What they told us highlights the inadequacy of trying to eradicate exploitation in the fashion industry by relying on consumers to carry out the heavy lifting. Consumers struggle to seek reliable information on ethical practices and become overwhelmed when trying to navigate ethical consumerism.
Out of sight, out of mind
The 21 participants in our research were women aged 18 to 55 with diverse backgrounds across Australia. We selected participants who were aware of exploitation in the fashion industry, but who had still bought solid fashion in the previous six months. This was not a study but qualitative research involving in-depth interviews to understand the interruption between consciousness and action.
Our central conclusion is that the physical and cultural distance of clothing consumers from those who make the clothes makes it difficult to relate to their experience. Even though we’ve seen pictures of sweatshops, it’s still hard to understand what working conditions really are like.

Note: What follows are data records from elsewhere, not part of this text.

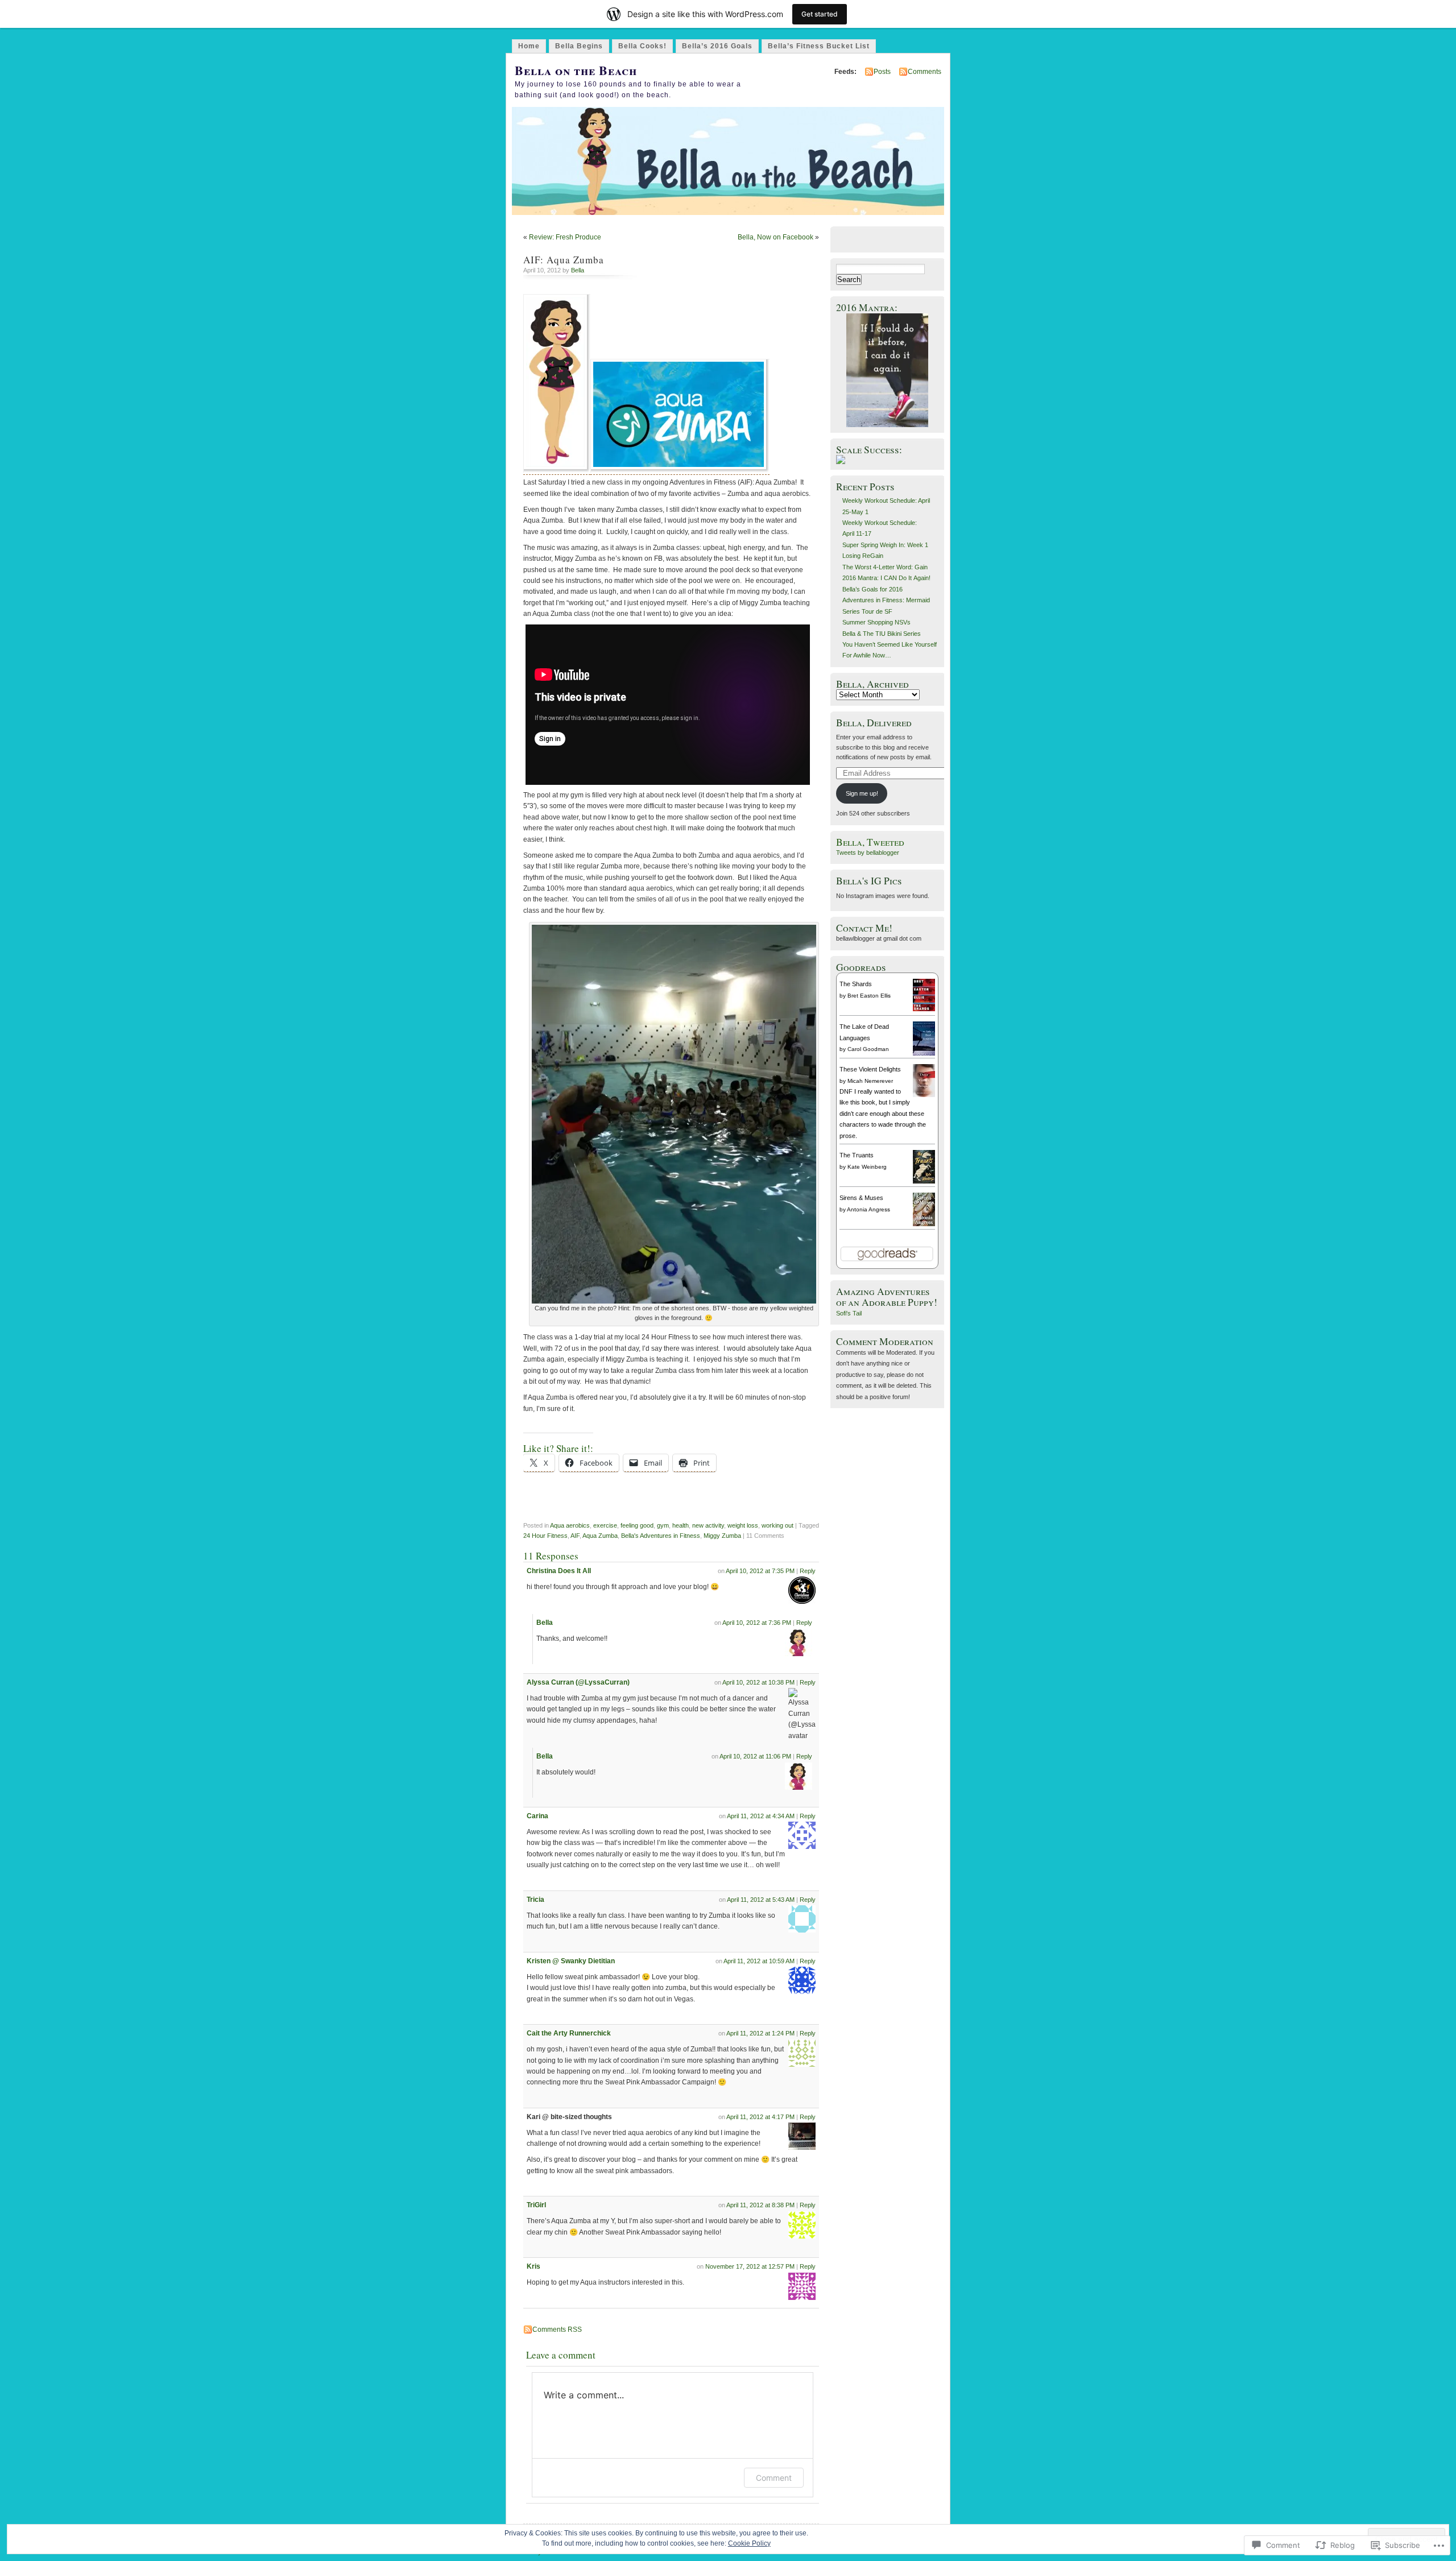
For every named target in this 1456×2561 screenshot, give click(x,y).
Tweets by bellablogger (867, 852)
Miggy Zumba (722, 1535)
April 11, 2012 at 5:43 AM (761, 1899)
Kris (533, 2266)
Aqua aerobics (570, 1525)
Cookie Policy (749, 2543)
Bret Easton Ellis (869, 995)
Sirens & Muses (861, 1197)
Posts (882, 72)
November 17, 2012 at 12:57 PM (750, 2266)
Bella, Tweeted (870, 842)
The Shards (855, 983)
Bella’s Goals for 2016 (872, 589)
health (680, 1525)
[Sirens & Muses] (924, 1223)
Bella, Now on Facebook (775, 237)
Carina (537, 1816)
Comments (924, 72)
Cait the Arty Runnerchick (569, 2033)
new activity (708, 1525)
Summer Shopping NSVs (876, 622)
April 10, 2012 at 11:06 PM (755, 1756)
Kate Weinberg (867, 1167)
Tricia (535, 1900)
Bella (577, 270)
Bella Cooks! (642, 46)
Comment (774, 2478)
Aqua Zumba (600, 1535)
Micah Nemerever (870, 1081)
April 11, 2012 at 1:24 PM (760, 2033)
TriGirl (536, 2205)
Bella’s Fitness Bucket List (819, 46)
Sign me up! (862, 793)
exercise (605, 1525)
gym (663, 1525)
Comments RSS (557, 2330)
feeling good (637, 1525)
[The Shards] (924, 1009)
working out (777, 1525)
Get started (819, 14)
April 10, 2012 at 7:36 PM (756, 1622)
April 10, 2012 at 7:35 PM (760, 1570)
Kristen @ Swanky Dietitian (571, 1961)
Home (529, 46)
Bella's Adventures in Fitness (660, 1535)
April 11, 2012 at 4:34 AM (761, 1816)
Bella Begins (579, 46)
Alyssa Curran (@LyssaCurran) (578, 1682)
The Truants (856, 1155)
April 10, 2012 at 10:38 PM (758, 1682)
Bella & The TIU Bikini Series (881, 633)
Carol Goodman (868, 1049)
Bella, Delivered (874, 722)
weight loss (742, 1525)
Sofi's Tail (849, 1313)
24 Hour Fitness (545, 1535)
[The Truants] (924, 1181)
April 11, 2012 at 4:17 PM (760, 2116)
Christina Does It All (559, 1571)
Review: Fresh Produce (565, 237)
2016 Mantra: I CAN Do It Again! (886, 577)
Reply (808, 1570)
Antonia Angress (868, 1209)
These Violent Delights (870, 1069)
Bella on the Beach (576, 70)
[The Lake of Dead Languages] (924, 1055)
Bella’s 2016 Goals (717, 46)
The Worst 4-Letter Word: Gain (885, 567)
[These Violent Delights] (924, 1094)
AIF (575, 1535)
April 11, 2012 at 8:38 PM (760, 2205)
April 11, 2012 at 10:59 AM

As Fiona *, a woman in her late 30s put it, “I do not think people care [but] it is not in an ugly way. It’s like an out of sight, out of mind situation. “
This problem of geographical and cultural distance between clothing workers and fashion buyers highlights the lack of solutions based on driving change in the industry through consumer activism.
Who is responsible?
Australia’s Modern Slavery Act, for example, only tackles the problem by requiring large companies to report to a public register on their efforts to identify risks of modern slavery in their supply chains and what they are doing to eliminate those risks.
While greater transparency is certainly a major step forward for the industry, the legislation still presupposes that the threat of damage to reputation is enough to make industry actors change their ways.
The success of legislation depends to a large extent on the ability of activist organizations to see through and publicize companies’ performance in an effort to encourage consumers to hold companies accountable.
All of our interviewees told us that they felt unfairly burdened with the responsibility of seeking information about working conditions and ethical practices in order to hold retailers accountable or to feel empowered to make the “correct” ethical choice.
“It’s sometimes too hard to actually trace the line of whether something is made ethically,” said Zoe *, a woman in her early 20s.
Given that many retailers themselves are unaware of their own supply chains, it takes a lot to expect the average consumer to unravel the truth and make ethical purchasing choices.
Confusion + overwhelm = passivity
“We have to act on what we care about, what’s in line with our values, family values, budget,” said Sarah *, who is in her early 40s.
She said she copes with feeling overwhelmed by ignoring some issues and focusing on the ethical actions she knew would make a difference. “I do so many other good things,” she said. “We can not be perfect and I can only do so much.”
Other participants also talked about juggling reflections on environmental and social impacts.
“It’s made in Bangladesh, but it’s 100 percent cotton, so I do not know, is it ethical?” so said Lauren *, a woman in her early 20s. “It depends on what qualifies as ethical […] and what’s just marketing. “
By comparison, participants felt that their actions to mitigate environmental damage made a tangible difference. They could see the impact and felt rewarded and empowered to continue making positive changes. This was not the case for modern slavery and labor rights more generally.
Fast fashion is a lucrative market with billions in profits thanks to the work of the lowest paid workers in the world.
There is no doubt that consumers have a lot of power, and we should not absolve consumers for their part in creating demand for the cheapest clothes humanly – or inhumanely – possible.
But consumer choice alone is insufficient. We need a system where all our clothing choices are ethical, where we do not have to make a choice between what is right and what is cheap.
Names of survey participants have been changed to protect their anonymity.
Tara Stringer is a PhD candidate, Alice Payne is an Associate Professor of Fashion and Gary Mortimer is a Professor of Marketing and Consumer Behavior at Queensland University of Technology. This piece first appeared on The Conversation.